In its assignment of errors in this court appellant does not question the action of the trial court in overruling its motion for a new trial, neither is it assigned for error that the verdict of the jury is not supported by the evidence. In this state of the record we are precluded from considering and determining the question mainly argued by appellant that the verdict of the jury is against the manifest weight of the evidence.

It is urged that the notice given by appellee to appellant as required by section 2 of “An Act concerning suits at law for personal injuries against cities, villages, and towns,” in force July 1, 1905, is insufficient in this, that it does not designate the place or location where the injury occurred with reasonable certainty. The notice designates the sidewalk in question as “being situate upon the west side of a certain public street originally laid out and designated as Chisholm street but now courmonly known as and called East avenue; said street being between Stone and Stock streets in the said city, and that the place where the said sidewalk was out of repair was at a place where a certain alley intersects said street between the Wabash railroad right of way and East Eldorado street and near the residence of the undersigned Amanda J. Wikel; that her residence is 541 East Avenue, Decatur, Illinois.”

The sufficiency of the notice was a question of law for the court and not a question of fact to be submitted to the jury. The' objection to the notice urged by counsel for appellant is hypercritical. A description in such notice of the place where the injury occurred is sufficient if it will enable the municipal authorities to *53ascertain the place by the exercise of reasonable diligence, and such description may be by reference to particular buildings, or to another street, or to natural objects. 15 Am. & Eng. Ency. of Law (2nd ed.) 485.

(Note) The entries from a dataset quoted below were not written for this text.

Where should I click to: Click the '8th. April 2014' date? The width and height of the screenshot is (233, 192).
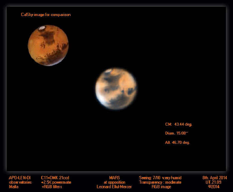click(x=214, y=178)
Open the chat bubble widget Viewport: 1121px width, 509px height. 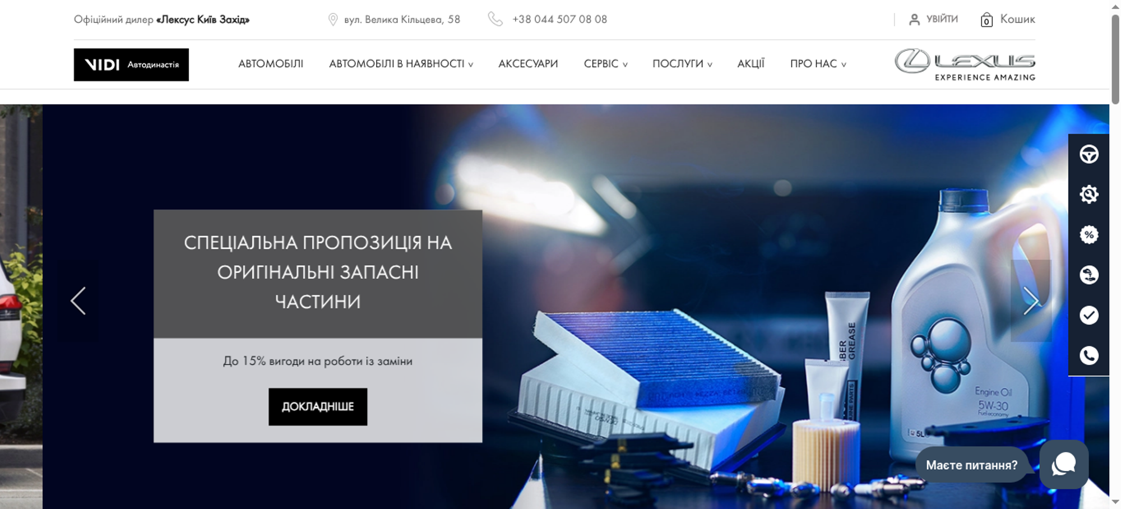pos(1064,464)
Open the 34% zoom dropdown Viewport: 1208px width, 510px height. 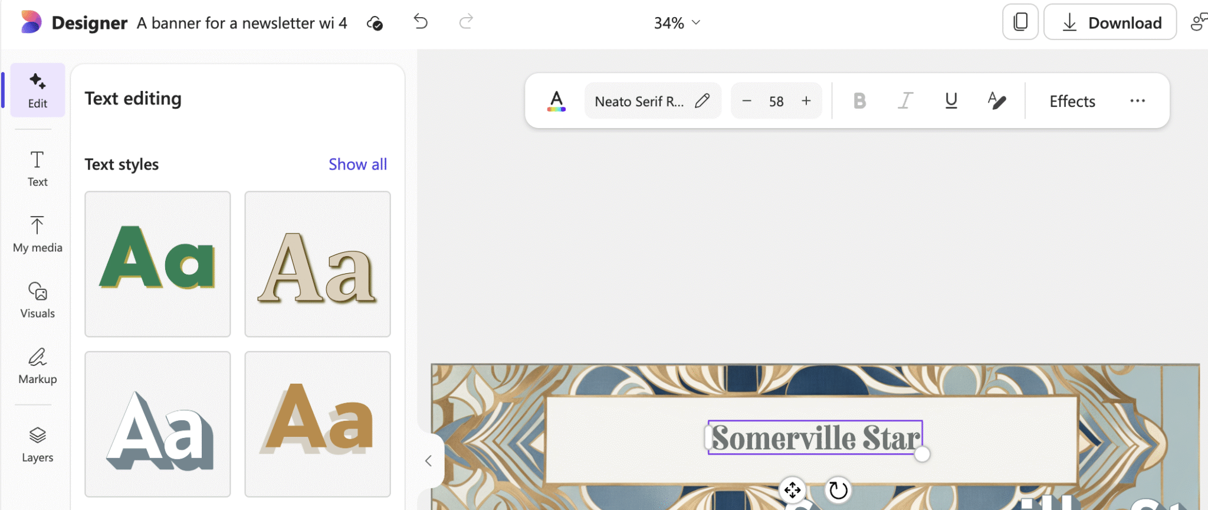pos(677,23)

Twelve instructions tendered on behalf of appellant were refused by the court. The 1st, 2nd, 3rd, 4th, 8th and 9th of said instructions relate to the duty of appellee to exercise reasonable care for her own safety, and as drafted they infringe the province of the jury and contain inaccurate statements of the law upon that question. The 5th and 6th of said instructions relate to the manner in which a public highway may be established. Appellant having assumed the duty of constructing and keeping in repair the sidewalk upon which appellee was injured, for a considerable length of time prior to the accident and having treated the same as a public sidewalk, it was liable for damages for an injury resulting from its failure to exercise reasonable care to keep said sidewalk in a reasonably safe condition for travel, irrespective of whether title to the street had been legally acquired by condemnation, grant, prescription or dedication. Village of Mansfield v. Moore, 124 Ill. 133. Said 5th and 6th instructions were, therefore, properly refused. The 7th and 10th of said instructions relate to the sufficiency of the notice of appellee’s injury which was served upon appellant. As heretofore stated questions relating to the said notice were for the court and not for the jury. The 11th and 12th of said instructions were peremptory in form and were properly refused. There is no reversible error in the record and the judgment is affirmed.

Affirmed.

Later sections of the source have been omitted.